Stored items
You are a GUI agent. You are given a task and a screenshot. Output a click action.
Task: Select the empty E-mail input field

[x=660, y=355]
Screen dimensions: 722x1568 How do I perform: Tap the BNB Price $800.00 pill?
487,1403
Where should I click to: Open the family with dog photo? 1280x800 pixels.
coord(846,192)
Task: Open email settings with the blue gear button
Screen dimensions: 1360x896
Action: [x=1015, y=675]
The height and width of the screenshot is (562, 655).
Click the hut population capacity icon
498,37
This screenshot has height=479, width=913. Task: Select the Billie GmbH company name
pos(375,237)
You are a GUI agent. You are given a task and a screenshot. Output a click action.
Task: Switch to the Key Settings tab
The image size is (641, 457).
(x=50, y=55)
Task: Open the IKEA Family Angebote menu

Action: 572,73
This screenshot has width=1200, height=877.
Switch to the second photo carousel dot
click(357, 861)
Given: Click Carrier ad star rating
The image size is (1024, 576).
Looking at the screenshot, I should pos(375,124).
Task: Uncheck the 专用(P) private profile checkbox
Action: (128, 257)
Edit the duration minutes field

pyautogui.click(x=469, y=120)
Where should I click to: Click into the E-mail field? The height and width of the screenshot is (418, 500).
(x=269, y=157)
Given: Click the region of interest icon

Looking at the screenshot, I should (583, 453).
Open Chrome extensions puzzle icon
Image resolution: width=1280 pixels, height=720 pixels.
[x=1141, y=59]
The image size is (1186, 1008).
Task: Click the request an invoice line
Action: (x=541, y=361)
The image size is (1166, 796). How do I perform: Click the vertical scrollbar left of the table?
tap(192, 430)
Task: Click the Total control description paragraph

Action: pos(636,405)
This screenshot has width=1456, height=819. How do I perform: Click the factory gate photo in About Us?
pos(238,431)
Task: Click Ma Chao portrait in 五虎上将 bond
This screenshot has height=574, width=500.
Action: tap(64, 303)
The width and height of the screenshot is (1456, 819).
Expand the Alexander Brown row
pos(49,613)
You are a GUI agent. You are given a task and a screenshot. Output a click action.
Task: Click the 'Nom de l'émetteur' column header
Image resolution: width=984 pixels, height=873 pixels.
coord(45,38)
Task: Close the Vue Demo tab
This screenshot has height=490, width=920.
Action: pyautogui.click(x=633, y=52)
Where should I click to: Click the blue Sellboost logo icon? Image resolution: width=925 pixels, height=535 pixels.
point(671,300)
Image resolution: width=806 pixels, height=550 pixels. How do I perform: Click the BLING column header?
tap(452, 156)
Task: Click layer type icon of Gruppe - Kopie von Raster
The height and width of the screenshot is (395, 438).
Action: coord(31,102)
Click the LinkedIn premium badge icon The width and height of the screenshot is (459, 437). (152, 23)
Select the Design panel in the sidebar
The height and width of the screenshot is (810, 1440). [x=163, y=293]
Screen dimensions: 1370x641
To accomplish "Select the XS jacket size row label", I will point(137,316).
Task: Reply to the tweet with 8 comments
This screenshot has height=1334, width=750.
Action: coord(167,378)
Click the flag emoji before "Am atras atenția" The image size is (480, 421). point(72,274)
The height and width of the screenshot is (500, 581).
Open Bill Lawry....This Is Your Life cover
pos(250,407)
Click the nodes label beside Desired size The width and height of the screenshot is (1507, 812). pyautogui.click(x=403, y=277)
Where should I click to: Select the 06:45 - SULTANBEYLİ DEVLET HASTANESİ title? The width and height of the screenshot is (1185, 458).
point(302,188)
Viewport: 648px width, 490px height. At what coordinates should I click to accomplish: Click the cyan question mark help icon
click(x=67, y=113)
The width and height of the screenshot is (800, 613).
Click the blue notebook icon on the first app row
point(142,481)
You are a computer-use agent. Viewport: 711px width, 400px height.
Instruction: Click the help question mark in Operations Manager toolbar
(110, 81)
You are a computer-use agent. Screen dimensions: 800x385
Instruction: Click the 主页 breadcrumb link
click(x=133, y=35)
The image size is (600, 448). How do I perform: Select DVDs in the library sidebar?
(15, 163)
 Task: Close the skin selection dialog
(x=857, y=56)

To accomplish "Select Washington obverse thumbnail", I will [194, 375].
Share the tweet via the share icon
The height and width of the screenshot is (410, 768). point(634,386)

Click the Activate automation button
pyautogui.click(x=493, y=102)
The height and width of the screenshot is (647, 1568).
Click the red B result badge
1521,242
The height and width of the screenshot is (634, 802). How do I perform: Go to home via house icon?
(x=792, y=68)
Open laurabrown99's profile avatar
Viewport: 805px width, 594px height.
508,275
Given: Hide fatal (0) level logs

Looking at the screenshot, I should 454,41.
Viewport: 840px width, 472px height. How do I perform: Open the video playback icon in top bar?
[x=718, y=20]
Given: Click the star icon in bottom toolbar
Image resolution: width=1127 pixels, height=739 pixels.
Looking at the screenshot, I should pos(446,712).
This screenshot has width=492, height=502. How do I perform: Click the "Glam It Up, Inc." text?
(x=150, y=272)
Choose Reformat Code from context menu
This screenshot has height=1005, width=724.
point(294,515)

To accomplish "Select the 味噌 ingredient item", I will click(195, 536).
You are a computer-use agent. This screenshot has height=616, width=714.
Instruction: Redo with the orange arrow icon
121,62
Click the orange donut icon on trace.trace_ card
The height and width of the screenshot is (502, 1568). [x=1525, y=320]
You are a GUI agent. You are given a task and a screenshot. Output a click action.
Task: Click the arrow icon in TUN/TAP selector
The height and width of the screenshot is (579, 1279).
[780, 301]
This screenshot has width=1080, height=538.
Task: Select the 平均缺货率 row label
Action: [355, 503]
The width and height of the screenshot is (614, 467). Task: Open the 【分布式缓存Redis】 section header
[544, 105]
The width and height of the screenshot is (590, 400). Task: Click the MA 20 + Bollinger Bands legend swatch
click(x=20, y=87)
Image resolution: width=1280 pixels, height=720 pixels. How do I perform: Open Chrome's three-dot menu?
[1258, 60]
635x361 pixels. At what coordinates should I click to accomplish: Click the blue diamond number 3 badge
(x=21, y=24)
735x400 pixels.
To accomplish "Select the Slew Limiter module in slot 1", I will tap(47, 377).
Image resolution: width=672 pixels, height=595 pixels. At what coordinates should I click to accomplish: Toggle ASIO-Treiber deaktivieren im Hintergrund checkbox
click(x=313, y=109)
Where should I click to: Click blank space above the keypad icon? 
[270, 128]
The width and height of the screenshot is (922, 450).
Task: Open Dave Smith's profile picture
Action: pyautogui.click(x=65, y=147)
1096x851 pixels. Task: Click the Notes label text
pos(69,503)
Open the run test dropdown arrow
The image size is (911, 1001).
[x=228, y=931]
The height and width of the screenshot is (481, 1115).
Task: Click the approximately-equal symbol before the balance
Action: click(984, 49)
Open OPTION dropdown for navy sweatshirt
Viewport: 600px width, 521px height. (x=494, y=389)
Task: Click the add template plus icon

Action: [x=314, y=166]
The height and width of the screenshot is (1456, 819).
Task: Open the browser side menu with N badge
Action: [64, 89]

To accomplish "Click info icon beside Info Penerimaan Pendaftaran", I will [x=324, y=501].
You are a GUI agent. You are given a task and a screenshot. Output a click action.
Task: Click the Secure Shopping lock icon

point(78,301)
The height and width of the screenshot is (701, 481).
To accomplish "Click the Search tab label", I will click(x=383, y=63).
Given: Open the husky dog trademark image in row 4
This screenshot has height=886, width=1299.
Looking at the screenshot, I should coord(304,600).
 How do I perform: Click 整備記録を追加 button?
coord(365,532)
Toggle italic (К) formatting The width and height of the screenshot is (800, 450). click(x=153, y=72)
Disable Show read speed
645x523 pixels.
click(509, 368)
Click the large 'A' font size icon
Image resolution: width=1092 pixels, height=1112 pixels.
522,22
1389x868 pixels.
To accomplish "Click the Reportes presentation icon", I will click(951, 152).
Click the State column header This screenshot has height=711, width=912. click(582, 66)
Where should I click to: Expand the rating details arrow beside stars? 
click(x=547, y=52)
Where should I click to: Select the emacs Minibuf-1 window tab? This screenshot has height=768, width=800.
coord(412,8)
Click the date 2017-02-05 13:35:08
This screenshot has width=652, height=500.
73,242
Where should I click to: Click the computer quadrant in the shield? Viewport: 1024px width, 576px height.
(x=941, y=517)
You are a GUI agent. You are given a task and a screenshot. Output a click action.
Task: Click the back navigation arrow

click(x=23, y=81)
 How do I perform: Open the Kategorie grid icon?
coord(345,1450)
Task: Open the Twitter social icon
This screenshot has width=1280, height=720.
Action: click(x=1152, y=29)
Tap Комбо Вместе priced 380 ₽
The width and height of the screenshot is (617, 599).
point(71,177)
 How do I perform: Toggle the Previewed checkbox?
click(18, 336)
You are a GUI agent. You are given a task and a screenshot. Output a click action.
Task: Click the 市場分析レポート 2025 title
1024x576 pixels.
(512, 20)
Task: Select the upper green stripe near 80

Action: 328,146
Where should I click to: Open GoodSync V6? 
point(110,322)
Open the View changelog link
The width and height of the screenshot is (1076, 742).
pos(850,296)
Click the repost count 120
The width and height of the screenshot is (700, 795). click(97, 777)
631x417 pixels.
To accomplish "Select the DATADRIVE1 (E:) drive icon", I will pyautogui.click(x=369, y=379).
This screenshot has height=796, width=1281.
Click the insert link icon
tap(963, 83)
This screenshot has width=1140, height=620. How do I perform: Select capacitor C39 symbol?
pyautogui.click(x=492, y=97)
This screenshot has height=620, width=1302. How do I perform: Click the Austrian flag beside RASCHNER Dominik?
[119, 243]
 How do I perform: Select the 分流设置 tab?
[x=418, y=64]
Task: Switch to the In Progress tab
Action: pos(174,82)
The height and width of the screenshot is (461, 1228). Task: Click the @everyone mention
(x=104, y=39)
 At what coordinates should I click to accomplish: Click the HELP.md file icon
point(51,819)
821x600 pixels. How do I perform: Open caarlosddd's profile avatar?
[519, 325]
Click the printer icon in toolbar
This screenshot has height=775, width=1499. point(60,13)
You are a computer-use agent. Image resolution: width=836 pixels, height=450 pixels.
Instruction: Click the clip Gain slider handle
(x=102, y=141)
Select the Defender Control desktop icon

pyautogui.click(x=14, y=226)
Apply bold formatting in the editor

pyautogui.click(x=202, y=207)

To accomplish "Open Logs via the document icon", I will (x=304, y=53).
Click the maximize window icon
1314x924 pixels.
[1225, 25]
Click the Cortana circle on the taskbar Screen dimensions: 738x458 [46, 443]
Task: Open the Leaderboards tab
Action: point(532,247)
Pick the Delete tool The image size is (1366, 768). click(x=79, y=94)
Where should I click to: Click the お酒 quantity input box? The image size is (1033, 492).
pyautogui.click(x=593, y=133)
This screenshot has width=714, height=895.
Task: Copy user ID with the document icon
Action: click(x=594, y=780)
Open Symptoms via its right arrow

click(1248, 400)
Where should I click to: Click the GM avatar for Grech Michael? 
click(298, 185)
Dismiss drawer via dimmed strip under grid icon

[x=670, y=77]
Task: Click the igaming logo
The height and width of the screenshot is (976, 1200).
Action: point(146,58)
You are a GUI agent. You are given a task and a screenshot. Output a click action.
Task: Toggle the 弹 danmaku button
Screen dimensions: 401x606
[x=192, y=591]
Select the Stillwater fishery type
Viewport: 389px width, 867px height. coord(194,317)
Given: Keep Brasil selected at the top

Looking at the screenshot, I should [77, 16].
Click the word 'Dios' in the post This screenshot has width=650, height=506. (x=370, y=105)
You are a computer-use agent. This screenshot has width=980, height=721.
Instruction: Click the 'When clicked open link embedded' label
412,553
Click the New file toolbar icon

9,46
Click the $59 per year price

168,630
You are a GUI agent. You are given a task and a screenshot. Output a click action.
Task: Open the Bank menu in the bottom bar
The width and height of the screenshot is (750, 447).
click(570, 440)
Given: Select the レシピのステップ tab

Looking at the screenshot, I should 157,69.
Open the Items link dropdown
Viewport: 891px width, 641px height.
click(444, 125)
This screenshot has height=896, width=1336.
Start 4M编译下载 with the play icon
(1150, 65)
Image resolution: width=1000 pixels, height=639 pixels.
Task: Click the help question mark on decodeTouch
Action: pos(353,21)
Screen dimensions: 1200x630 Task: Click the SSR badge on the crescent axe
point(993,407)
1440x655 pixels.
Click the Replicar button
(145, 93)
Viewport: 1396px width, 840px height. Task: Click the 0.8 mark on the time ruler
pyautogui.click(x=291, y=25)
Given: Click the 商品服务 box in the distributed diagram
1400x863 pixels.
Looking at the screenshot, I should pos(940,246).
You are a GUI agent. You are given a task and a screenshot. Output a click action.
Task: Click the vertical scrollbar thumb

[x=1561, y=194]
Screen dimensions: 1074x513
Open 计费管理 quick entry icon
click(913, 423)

(Task details) In the records above, how many lines contain the word "bottom"? Give the number alone.

(Your solution) 2